All entries below are to be returned in full, exactly as they stand.

RAW DATA:
===
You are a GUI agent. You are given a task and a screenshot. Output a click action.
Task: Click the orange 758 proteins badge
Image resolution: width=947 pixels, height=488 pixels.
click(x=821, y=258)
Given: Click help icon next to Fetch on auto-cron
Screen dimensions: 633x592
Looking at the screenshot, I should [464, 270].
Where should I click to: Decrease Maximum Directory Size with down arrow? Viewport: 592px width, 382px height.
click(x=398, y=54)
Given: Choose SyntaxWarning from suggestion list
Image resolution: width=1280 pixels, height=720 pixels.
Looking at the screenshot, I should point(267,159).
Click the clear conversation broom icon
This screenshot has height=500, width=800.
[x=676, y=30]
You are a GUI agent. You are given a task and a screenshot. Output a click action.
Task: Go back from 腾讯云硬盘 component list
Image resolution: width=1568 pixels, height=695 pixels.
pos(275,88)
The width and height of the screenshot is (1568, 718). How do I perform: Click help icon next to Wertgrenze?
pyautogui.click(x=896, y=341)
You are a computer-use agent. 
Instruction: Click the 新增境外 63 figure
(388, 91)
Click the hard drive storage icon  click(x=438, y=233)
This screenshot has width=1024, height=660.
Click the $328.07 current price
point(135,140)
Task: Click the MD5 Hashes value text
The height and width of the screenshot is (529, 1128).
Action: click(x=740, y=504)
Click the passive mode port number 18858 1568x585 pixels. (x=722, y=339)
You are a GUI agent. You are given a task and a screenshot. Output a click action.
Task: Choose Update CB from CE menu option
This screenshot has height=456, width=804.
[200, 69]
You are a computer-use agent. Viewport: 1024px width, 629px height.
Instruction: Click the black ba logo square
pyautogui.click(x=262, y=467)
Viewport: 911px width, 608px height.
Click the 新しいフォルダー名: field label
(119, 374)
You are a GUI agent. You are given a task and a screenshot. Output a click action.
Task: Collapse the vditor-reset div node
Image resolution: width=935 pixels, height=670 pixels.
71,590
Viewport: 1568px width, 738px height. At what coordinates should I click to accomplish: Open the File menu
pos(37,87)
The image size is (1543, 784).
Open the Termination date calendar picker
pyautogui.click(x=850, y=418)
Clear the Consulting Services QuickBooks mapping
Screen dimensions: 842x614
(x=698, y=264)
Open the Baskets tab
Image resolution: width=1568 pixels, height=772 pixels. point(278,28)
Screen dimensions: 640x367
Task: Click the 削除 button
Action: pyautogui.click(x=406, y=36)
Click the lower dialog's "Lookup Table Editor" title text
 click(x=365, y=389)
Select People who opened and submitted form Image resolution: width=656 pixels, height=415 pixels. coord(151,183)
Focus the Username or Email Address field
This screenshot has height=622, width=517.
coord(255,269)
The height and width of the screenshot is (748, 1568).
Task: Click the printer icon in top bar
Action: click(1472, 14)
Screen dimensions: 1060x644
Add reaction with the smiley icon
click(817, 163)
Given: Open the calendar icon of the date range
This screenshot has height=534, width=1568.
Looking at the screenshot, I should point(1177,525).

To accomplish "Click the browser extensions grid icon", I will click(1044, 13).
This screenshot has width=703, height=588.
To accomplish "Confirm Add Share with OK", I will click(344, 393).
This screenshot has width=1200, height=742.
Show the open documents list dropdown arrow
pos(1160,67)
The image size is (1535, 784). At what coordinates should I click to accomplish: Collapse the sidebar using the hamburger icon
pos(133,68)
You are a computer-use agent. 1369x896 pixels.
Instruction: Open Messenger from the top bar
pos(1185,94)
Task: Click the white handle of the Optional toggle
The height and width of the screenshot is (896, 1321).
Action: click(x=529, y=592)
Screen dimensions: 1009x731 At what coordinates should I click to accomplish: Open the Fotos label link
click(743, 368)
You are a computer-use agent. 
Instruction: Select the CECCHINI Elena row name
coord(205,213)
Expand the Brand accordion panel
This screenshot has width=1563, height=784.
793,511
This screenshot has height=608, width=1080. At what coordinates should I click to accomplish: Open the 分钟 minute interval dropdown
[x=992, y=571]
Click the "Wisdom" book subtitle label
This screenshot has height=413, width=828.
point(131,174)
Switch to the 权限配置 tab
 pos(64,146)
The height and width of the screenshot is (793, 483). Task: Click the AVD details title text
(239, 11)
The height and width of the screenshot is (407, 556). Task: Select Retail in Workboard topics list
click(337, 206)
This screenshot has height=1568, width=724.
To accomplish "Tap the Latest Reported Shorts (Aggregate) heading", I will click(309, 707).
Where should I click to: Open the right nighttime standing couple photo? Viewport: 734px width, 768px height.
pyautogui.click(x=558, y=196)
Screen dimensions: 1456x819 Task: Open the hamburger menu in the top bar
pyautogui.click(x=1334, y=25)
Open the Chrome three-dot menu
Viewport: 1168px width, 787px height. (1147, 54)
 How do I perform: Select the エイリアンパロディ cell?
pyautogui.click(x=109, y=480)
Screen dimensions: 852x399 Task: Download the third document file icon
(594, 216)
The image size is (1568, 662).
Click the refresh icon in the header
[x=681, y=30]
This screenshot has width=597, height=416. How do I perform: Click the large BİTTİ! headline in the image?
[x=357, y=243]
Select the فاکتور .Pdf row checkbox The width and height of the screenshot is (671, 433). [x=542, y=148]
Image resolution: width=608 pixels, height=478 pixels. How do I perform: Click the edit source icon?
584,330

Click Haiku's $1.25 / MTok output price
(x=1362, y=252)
===
ANSWER SECTION:
You are a GUI agent. You are given a task and a screenshot. Output a click action.
Task: Click the orange 758 proteins badge
Image resolution: width=947 pixels, height=488 pixels.
click(x=821, y=258)
Given: Click help icon next to Fetch on auto-cron
Screen dimensions: 633x592
Looking at the screenshot, I should [464, 270].
Where should I click to: Decrease Maximum Directory Size with down arrow? Viewport: 592px width, 382px height.
click(x=398, y=54)
Given: Choose SyntaxWarning from suggestion list
Image resolution: width=1280 pixels, height=720 pixels.
Looking at the screenshot, I should point(267,159).
Click the clear conversation broom icon
This screenshot has height=500, width=800.
[x=676, y=30]
You are a GUI agent. You are given a task and a screenshot. Output a click action.
Task: Go back from 腾讯云硬盘 component list
Image resolution: width=1568 pixels, height=695 pixels.
pos(275,88)
The width and height of the screenshot is (1568, 718). How do I perform: Click help icon next to Wertgrenze?
pyautogui.click(x=896, y=341)
You are a computer-use agent. 
Instruction: Click the 新增境外 63 figure
(388, 91)
Click the hard drive storage icon  click(x=438, y=233)
This screenshot has width=1024, height=660.
Click the $328.07 current price
point(135,140)
Task: Click the MD5 Hashes value text
The height and width of the screenshot is (529, 1128).
Action: click(x=740, y=504)
Click the passive mode port number 18858 1568x585 pixels. (x=722, y=339)
You are a GUI agent. You are given a task and a screenshot. Output a click action.
Task: Choose Update CB from CE menu option
This screenshot has height=456, width=804.
[200, 69]
You are a computer-use agent. Viewport: 1024px width, 629px height.
Instruction: Click the black ba logo square
pyautogui.click(x=262, y=467)
Viewport: 911px width, 608px height.
Click the 新しいフォルダー名: field label
(119, 374)
You are a GUI agent. You are given a task and a screenshot. Output a click action.
Task: Collapse the vditor-reset div node
Image resolution: width=935 pixels, height=670 pixels.
71,590
Viewport: 1568px width, 738px height. At what coordinates should I click to accomplish: Open the File menu
pos(37,87)
The image size is (1543, 784).
Open the Termination date calendar picker
pyautogui.click(x=850, y=418)
Clear the Consulting Services QuickBooks mapping
Screen dimensions: 842x614
(x=698, y=264)
Open the Baskets tab
Image resolution: width=1568 pixels, height=772 pixels. point(278,28)
Screen dimensions: 640x367
Task: Click the 削除 button
Action: pyautogui.click(x=406, y=36)
Click the lower dialog's "Lookup Table Editor" title text
 click(x=365, y=389)
Select People who opened and submitted form Image resolution: width=656 pixels, height=415 pixels. coord(151,183)
Focus the Username or Email Address field
This screenshot has height=622, width=517.
coord(255,269)
The height and width of the screenshot is (748, 1568).
Task: Click the printer icon in top bar
Action: click(1472, 14)
Screen dimensions: 1060x644
Add reaction with the smiley icon
click(817, 163)
Given: Open the calendar icon of the date range
This screenshot has height=534, width=1568.
Looking at the screenshot, I should point(1177,525).

To accomplish "Click the browser extensions grid icon", I will click(1044, 13).
This screenshot has width=703, height=588.
To accomplish "Confirm Add Share with OK", I will click(344, 393).
This screenshot has width=1200, height=742.
Show the open documents list dropdown arrow
pos(1160,67)
The image size is (1535, 784). At what coordinates should I click to accomplish: Collapse the sidebar using the hamburger icon
pos(133,68)
You are a computer-use agent. 1369x896 pixels.
Instruction: Open Messenger from the top bar
pos(1185,94)
Task: Click the white handle of the Optional toggle
The height and width of the screenshot is (896, 1321).
Action: click(x=529, y=592)
Screen dimensions: 1009x731 At what coordinates should I click to accomplish: Open the Fotos label link
click(743, 368)
You are a computer-use agent. 
Instruction: Select the CECCHINI Elena row name
coord(205,213)
Expand the Brand accordion panel
This screenshot has width=1563, height=784.
793,511
This screenshot has height=608, width=1080. At what coordinates should I click to accomplish: Open the 分钟 minute interval dropdown
[x=992, y=571]
Click the "Wisdom" book subtitle label
This screenshot has height=413, width=828.
point(131,174)
Switch to the 权限配置 tab
 pos(64,146)
The height and width of the screenshot is (793, 483). Task: Click the AVD details title text
(239, 11)
The height and width of the screenshot is (407, 556). Task: Select Retail in Workboard topics list
click(337, 206)
This screenshot has height=1568, width=724.
To accomplish "Tap the Latest Reported Shorts (Aggregate) heading", I will click(309, 707).
Where should I click to: Open the right nighttime standing couple photo? Viewport: 734px width, 768px height.
pyautogui.click(x=558, y=196)
Screen dimensions: 1456x819 Task: Open the hamburger menu in the top bar
pyautogui.click(x=1334, y=25)
Open the Chrome three-dot menu
Viewport: 1168px width, 787px height. (1147, 54)
 How do I perform: Select the エイリアンパロディ cell?
pyautogui.click(x=109, y=480)
Screen dimensions: 852x399 Task: Download the third document file icon
(594, 216)
The image size is (1568, 662).
Click the refresh icon in the header
[x=681, y=30]
This screenshot has width=597, height=416. How do I perform: Click the large BİTTİ! headline in the image?
[x=357, y=243]
Select the فاکتور .Pdf row checkbox The width and height of the screenshot is (671, 433). [x=542, y=148]
Image resolution: width=608 pixels, height=478 pixels. How do I perform: Click the edit source icon?
584,330

Click Haiku's $1.25 / MTok output price
(x=1362, y=252)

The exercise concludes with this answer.